Data supplied:
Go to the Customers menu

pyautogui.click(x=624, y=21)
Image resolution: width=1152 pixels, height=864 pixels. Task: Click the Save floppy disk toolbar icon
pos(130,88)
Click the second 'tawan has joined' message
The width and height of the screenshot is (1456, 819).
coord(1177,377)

What is being asked:
Please lay out the material above as a Markdown table with the columns Row and Text, numbering each line and leaving out blank lines.

Problem solution:
| Row | Text |
|---|---|
| 1 | Go to the Customers menu |
| 2 | pyautogui.click(x=624, y=21) |
| 3 | Image resolution: width=1152 pixels, height=864 pixels. Task: Click the Save floppy disk toolbar icon |
| 4 | pos(130,88) |
| 5 | Click the second 'tawan has joined' message |
| 6 | The width and height of the screenshot is (1456, 819). |
| 7 | coord(1177,377) |